- School started before the program ended - and I was NOT getting up at 4 am to fit the entire workout in, so, yes, I cheated a bit in these last few weeks. I fast forwarded through the warm-up and made my breakfast through the cool down. I also did not have time for Ab Ripper X once school began.
- Nutrition - You can't out workout a bad diet...and between the fair food, junk food offered at school, and going out to eat quite a bit recently, I was definitely working AGAINST the program.
Blocks
This program is broken up into 3 30 day blocks. There is a recovery week at the end of each block so that you are not pushing for the entire 90 days.
The Workouts
Chest, Shoulders & Tris:
I am not a huge fan of push-ups because they are the hardest for me....and this workout has a LOT of push-ups! But I LOVE this workout! The variety keeps you going. Your arms will be SHAKING by the end of this workout!
Ab Ripper X:
Yes, we still get to tack on Ab Ripper X three days per week! I'm one that get's a little tired of seeing the same routine over and over every week....BUT, it s a great core workout and it is only 15 minutes.
Plyometrics:
Although I feel better doing this workout in block 2 & 3, it is still quite a challenge! These jump moves will have your quads screaming, your heart rate soaring and sweat dripping! If you have any knee issues at all, you may need to take this one a little more slowly, but it is a great calorie burner.
Back & Biceps:
Tony calls these the glamour muscles. It is all pull-ups (or using bands with a door anchor like I do) and weight work. The worksheets are great to keep track of what weights you need for each exercise and whether or not you need to move up or down the following week.
Yoga X:
My attention span just can't get through 90 minutes of yoga...so, yes, I ended up substituting this one with X3 Yoga.
Legs & Back:
This is still such a great workout. You'll be rotating through pull-ups (or using the door bands like me) and leg exercises for the entire workout. I STILL am sore the day after this workout!Kenpo X:
I LOVE this workout, even if my husband does call me Scrappy-Do while I'm doing it! I honestly don't FEEL like I am working that hard while kicking, punching and blocking, but I am SWEATING through this workout! It is so much fun and over before you know it!
Shoulders and Arms:
Great workout that targets shoulders, biceps, and triceps. You'll be using weights and a chair until your arms feel so heavy, you have a hard time writing down the weights you are using!!
X Stretch:
This was, again, the optional Sunday routine until Thursday of the 4th week. It is a nice stretch, but I also enjoy not pressing play just one day per week.
Nutrition:
The nutrition guide suggests is helpful in suggesting specific macros for percentages of carbs, protein and fats each day.
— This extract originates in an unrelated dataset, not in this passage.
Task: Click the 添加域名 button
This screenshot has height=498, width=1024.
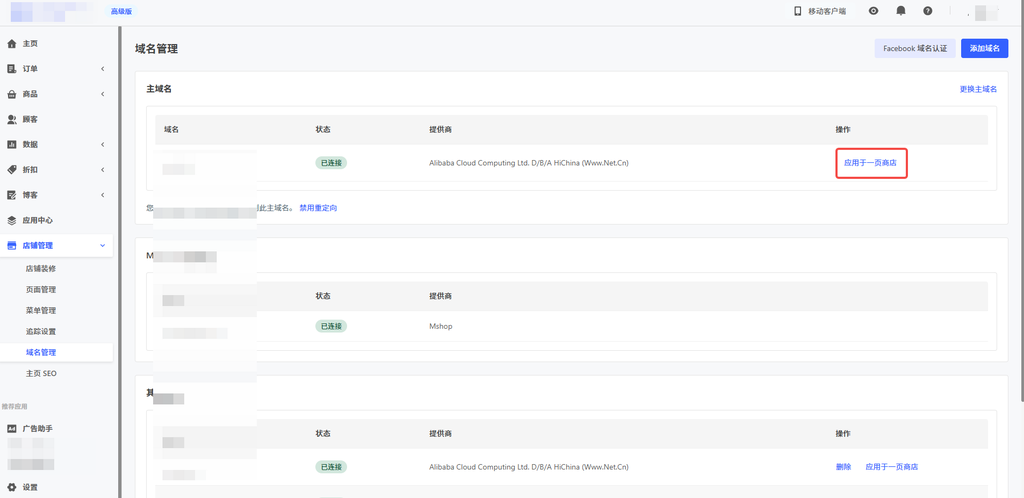Action: coord(984,48)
As I've already stated, my nutrition was not necessarily on par. My typical day consisted of a healthy breakfast, my apple with pb and raisins for a morning snack, my shake for lunch, another afternoon snack of either fruit, vegetables, almonds, or a Kind Bar....but then I may have gone overboard with dinners and definitely had my share of ice cream, Oreos or whatever else for dessert.
Results:
I did not lose any weight...in fact, I gained a few pounds, however, I am stronger than I was three months ago. I actually HAVE TRICEPS! Who knew I could actually have muscle there instead of wings?!
Overall, P90X is a great program that would definitely shed the pounds IF you also followed the nutrition guide, and definitely builds muscle and strength. The downfall - it does take up a good chunk of time each day, so, although I am happy that I completed the program, I much prefer the 30 min. per day workouts of other programs.